Does this mean I shouldn't offer that advice? Of course not. Though people such as those in my classes may not have the luxury of sitting down to a delightful discussion with their grandparents, they can still set aside time to visit with other relatives. While younger aunts and uncles are still available, that's an avenue. Reaching out to the extended family—such as my visit with my mother's cousin the other day—is an option. Keep in mind that, at least in some families, wide age differences may yield possibilities. For instance, in my family, my oldest sibling is twenty years older than I am; that's two decades of family memories I was unable to be part of, but which I can gather via discussions with those who were there.
Every moment that slips by pulls with it the chance to recapture memories of your family's experiences. But there is no need to give up the pursuit just because your parents are no longer with you. Until you are the oldest one remaining, the last one left in your generation, keep plugging away with questions about family memories. Even if all you are left with is your sister or brother who is a year or two younger than you, keep asking questions; some people remember events differently than the others who went through the "same" experience.

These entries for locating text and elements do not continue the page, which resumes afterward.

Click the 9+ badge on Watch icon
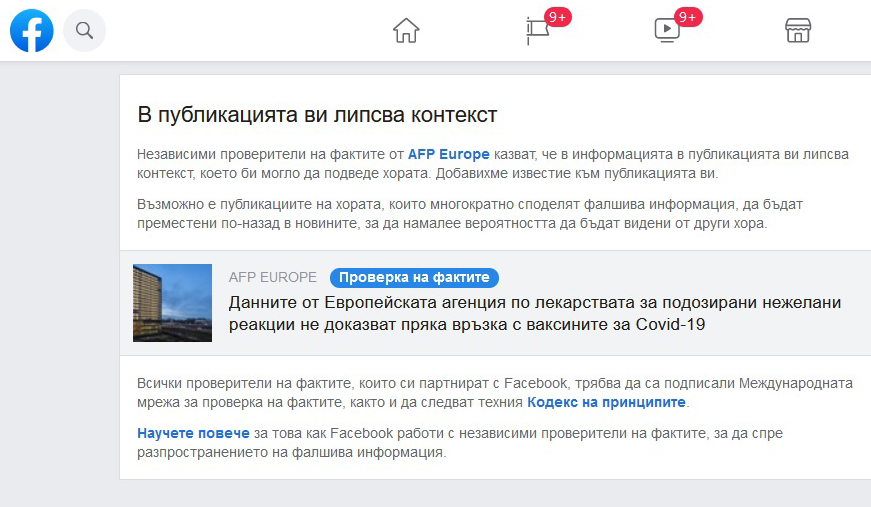coord(688,17)
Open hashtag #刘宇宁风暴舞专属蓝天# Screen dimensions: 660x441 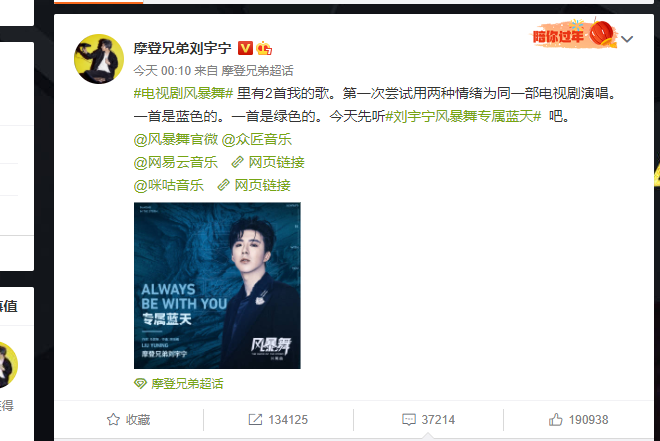tap(463, 116)
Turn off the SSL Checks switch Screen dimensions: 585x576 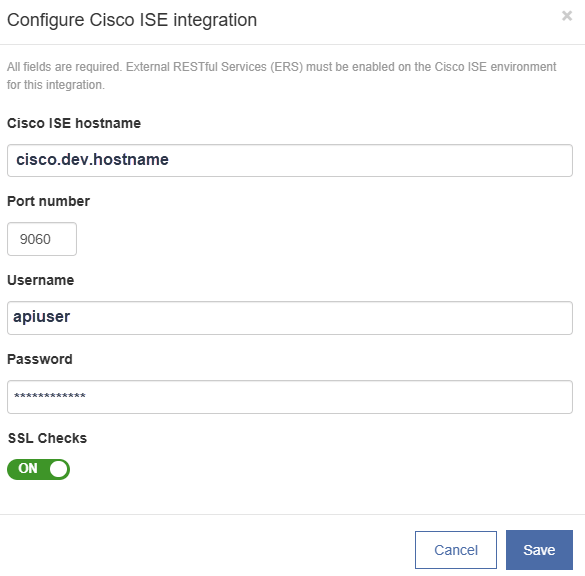pyautogui.click(x=38, y=469)
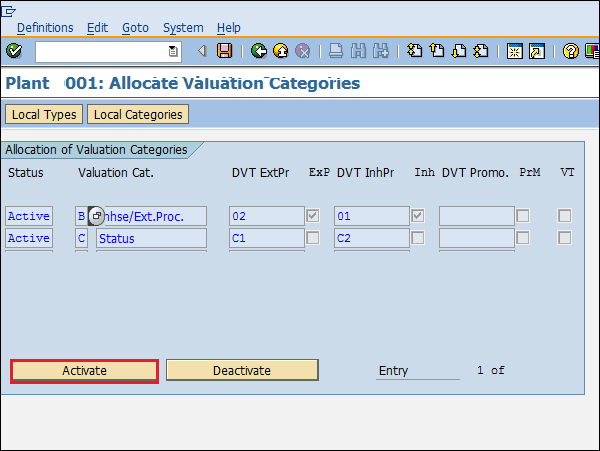600x451 pixels.
Task: Click the Save diskette icon
Action: [x=225, y=51]
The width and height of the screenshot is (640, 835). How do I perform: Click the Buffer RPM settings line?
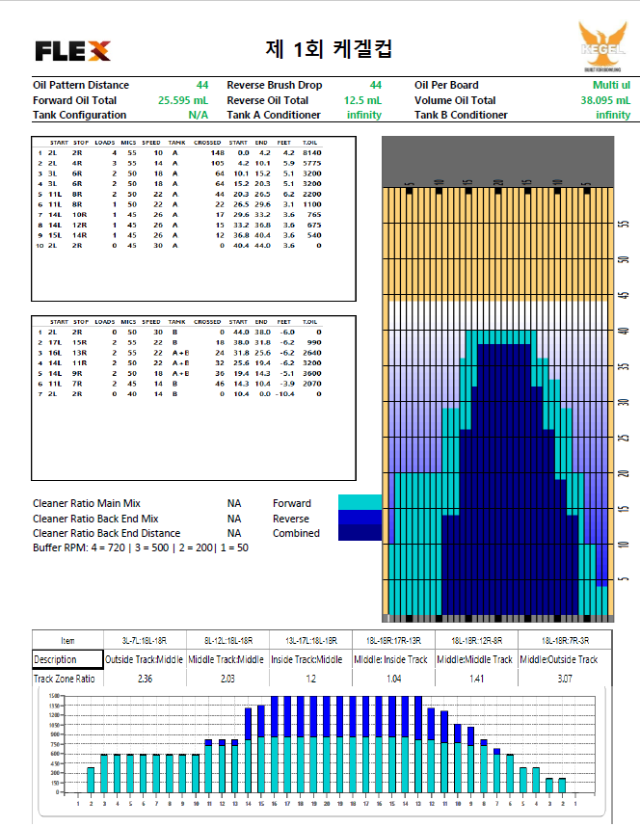click(x=140, y=548)
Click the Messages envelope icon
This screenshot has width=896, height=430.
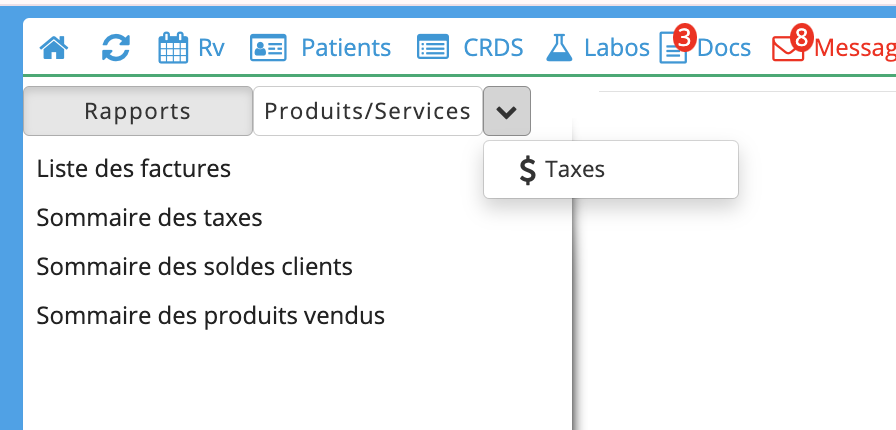point(787,49)
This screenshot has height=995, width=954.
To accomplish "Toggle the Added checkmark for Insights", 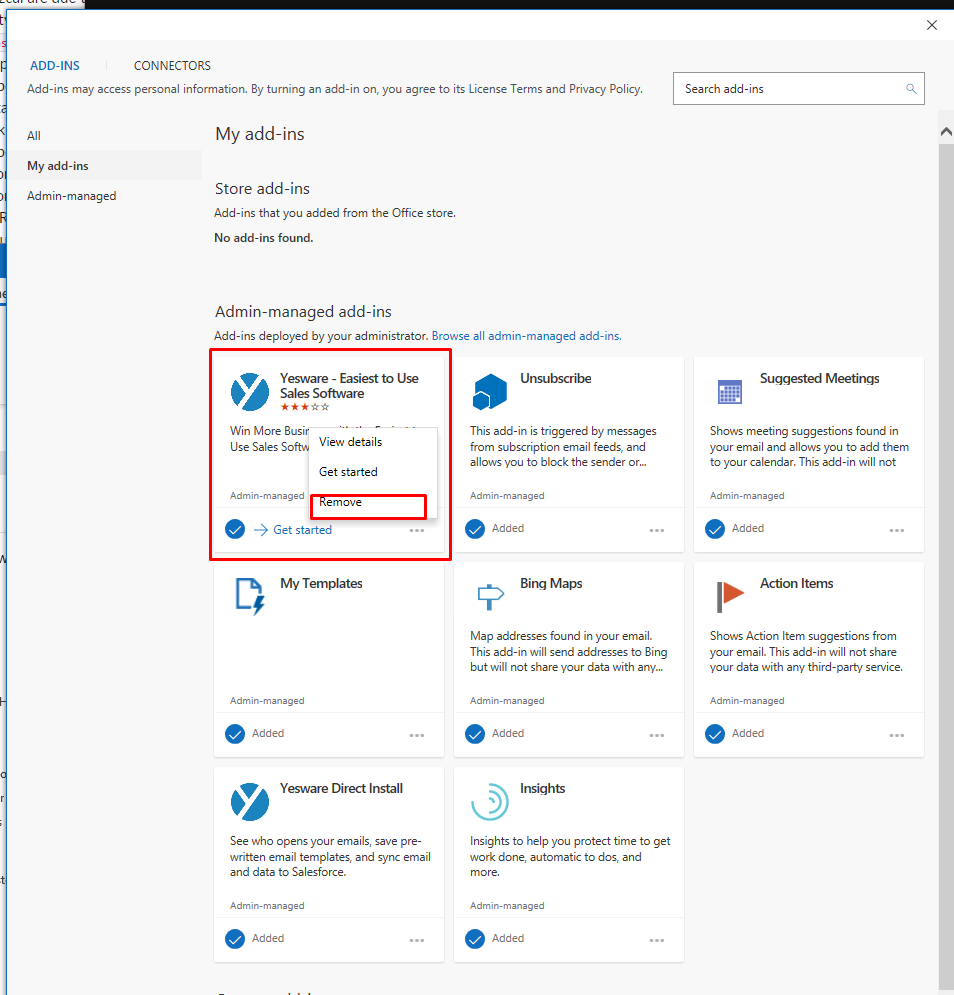I will coord(475,939).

No matter how big your family tree has become, or how many documents you can retrieve thanks to your online subscriptions, you simply cannot rely solely on your online research prowess. While people may err in memories of dates or middle names of second cousins twice removed, what they do remember are the shared experiences with other family members—the stories which yield the flavor of just what those ancestors were once like. This is the only way to complete the telling of your family's story—all the rest, to a novice audience, becomes fodder for that "my eyes glaze over" reception.